### Work to complete
1 > Repeat the review from "As road trips" to "isn’t much fun.", substituting "singer" for "rock star".
2 > According to the review, who is Porker's manager?

===== Given text

As road trips go, nothing to write home about.

A misanthropic rock star on the back end of his career discovers that touring the world’s backwaters isn’t much fun.

Caustic rocker-turned-writer Parker ill-advisedly revives Brian Porker, the semiautobiographical character featured in his story collection, Carp Fishing on Valium (2000). In reduced financial straits, the bile-filled yet compliant Porker undertakes a series of far-flung tours engineered by his ever-baffling manager Tarquin Steed, and a perplex of misadventures develops. In Sweden, Porker is hypnotized by Ba’hai cultists, who believe him to be the reincarnation of their prophet. In Tasmania, his soundman Carruthers purloins a rare wolf-dog, which becomes a prize coveted by a cabal of wealthy sybarites the touring party encounters in Iceland. These three nonsensical, lugubriously developed plot strands come together in a chaotic and pointless finale that returns the principals to the Tasmanian outback. It’s an agonizing odyssey, mainly because Porker isn’t very good company. Parker’s lyrical venom plays well in a three-minute song, but his fictional surrogate grows wearisome over the elongated course of the novel as he rails incessantly against religious zealots, record company toadies, punk bands, guitar and lighting technicians, stewardesses, in-flight bores, attorneys, and anyone else who rubs him the wrong way. The sour, generally humorless tone is only slightly dispelled by some overwrought but occasionally droll descriptions of Porker’s misbegotten gigs in the hinterlands, by Steed’s sleight-of-hand business ploys, and by Carruthers’s bizarre north-of-England patois. The lazily told tale is also marred by indolent editing mistakes sure to put off readers: Though set in 1983–84, there are anachronistic allusions to Sinead O’Connor, the Icelandic band the Sugar Cubes, the drug Ecstasy, and digital recording, all of which came to the fore in the ’90s.

==========
===== Information given

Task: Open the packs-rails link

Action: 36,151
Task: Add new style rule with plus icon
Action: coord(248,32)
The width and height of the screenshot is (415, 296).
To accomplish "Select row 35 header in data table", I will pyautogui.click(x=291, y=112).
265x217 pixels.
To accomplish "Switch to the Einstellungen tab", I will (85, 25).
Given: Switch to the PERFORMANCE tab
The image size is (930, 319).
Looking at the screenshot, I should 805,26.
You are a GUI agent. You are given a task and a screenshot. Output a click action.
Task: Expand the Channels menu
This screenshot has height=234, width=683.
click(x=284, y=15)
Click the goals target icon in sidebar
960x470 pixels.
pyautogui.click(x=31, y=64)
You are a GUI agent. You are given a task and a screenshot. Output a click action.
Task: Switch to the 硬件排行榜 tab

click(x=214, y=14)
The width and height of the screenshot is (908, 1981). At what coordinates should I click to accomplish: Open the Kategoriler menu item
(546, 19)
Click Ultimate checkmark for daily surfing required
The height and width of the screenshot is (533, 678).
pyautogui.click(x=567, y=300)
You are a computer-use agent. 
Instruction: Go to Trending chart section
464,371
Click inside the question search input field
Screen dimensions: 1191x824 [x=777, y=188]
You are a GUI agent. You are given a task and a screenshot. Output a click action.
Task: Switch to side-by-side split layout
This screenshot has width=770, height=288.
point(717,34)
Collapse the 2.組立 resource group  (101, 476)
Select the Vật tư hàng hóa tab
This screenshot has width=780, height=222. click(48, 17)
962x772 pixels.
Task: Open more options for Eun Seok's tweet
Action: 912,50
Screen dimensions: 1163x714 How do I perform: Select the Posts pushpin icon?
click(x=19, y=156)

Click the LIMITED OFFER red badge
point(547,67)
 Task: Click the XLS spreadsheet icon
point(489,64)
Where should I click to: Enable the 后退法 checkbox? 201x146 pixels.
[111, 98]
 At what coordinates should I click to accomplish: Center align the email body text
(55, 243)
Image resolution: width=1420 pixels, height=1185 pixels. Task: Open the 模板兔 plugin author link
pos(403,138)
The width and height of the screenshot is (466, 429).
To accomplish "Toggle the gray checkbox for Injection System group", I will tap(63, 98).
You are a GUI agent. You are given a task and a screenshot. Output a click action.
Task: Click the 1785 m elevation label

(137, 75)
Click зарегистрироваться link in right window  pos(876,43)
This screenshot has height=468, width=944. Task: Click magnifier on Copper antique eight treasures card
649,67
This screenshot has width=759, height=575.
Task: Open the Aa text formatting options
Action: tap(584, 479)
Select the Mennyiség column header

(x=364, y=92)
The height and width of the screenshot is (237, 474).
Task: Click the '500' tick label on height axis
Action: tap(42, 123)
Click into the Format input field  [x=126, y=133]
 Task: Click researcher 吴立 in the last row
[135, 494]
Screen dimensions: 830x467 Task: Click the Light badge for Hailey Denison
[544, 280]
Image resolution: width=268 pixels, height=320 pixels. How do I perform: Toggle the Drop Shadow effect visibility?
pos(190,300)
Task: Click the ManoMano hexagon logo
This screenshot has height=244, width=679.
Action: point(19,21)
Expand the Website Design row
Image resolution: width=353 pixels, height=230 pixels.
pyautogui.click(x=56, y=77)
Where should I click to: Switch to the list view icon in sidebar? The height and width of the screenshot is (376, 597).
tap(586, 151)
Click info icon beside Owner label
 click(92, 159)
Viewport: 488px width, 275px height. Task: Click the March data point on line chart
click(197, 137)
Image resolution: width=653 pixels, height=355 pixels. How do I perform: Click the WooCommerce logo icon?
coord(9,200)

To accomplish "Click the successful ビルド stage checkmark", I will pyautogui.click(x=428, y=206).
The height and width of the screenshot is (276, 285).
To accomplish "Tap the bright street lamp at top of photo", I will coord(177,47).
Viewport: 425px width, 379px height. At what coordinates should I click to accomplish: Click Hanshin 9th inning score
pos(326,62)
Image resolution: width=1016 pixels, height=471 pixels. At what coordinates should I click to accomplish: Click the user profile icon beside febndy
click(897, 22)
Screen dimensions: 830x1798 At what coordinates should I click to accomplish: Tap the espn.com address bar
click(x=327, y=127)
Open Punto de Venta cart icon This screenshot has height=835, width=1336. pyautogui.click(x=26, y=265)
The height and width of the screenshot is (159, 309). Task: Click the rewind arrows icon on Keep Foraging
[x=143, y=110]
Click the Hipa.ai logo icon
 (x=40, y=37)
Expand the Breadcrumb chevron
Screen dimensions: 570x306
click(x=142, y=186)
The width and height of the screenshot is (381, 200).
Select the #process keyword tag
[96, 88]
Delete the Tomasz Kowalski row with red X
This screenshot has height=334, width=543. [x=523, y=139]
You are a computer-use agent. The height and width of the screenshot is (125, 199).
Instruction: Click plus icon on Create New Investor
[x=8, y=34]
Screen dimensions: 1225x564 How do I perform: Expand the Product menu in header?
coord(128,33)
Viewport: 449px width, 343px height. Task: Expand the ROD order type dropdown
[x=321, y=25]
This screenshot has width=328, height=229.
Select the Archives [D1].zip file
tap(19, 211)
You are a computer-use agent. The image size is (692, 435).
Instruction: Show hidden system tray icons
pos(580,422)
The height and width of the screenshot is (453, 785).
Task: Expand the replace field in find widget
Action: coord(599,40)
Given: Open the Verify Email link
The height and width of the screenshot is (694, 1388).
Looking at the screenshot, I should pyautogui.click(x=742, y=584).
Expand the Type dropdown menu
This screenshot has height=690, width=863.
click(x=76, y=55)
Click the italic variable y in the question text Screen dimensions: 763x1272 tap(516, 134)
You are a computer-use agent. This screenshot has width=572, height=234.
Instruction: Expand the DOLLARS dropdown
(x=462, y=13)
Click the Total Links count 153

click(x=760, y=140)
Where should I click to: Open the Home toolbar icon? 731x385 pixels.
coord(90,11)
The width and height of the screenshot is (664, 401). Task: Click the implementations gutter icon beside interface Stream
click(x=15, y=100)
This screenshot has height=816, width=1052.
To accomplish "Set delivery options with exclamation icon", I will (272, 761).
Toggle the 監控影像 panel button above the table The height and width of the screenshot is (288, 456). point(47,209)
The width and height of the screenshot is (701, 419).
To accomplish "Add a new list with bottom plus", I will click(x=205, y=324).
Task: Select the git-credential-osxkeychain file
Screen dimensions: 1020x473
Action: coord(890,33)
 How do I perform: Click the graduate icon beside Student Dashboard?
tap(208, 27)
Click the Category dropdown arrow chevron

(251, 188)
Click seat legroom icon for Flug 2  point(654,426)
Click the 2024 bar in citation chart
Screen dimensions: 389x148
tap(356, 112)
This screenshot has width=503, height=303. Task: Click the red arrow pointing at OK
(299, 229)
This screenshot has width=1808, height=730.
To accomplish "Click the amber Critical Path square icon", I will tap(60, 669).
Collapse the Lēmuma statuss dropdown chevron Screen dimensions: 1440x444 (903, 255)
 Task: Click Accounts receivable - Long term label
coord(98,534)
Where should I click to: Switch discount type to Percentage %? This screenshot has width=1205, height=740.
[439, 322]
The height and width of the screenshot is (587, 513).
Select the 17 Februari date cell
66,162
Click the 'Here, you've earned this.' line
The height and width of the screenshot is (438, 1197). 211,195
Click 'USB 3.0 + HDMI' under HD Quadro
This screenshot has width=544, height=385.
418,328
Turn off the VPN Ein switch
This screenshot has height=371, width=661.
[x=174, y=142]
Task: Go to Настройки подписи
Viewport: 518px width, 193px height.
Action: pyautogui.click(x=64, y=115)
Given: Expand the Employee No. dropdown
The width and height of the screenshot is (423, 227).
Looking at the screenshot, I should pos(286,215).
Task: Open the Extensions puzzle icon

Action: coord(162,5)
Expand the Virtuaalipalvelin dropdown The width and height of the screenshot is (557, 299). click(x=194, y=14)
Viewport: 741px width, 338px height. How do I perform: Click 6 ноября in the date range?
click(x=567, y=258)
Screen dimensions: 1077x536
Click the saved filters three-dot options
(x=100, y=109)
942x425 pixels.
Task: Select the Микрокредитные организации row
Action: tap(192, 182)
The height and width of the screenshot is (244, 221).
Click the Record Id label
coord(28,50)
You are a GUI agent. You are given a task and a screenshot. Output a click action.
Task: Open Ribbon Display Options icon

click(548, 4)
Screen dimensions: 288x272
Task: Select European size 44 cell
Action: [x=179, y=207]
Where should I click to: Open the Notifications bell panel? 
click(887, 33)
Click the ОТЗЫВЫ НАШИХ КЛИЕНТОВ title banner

==========

### Solutions per task
1 >
As road trips go, nothing to write home about.

A misanthropic singer on the back end of his career discovers that touring the world’s backwaters isn’t much fun.

2 > Tarquin Steed.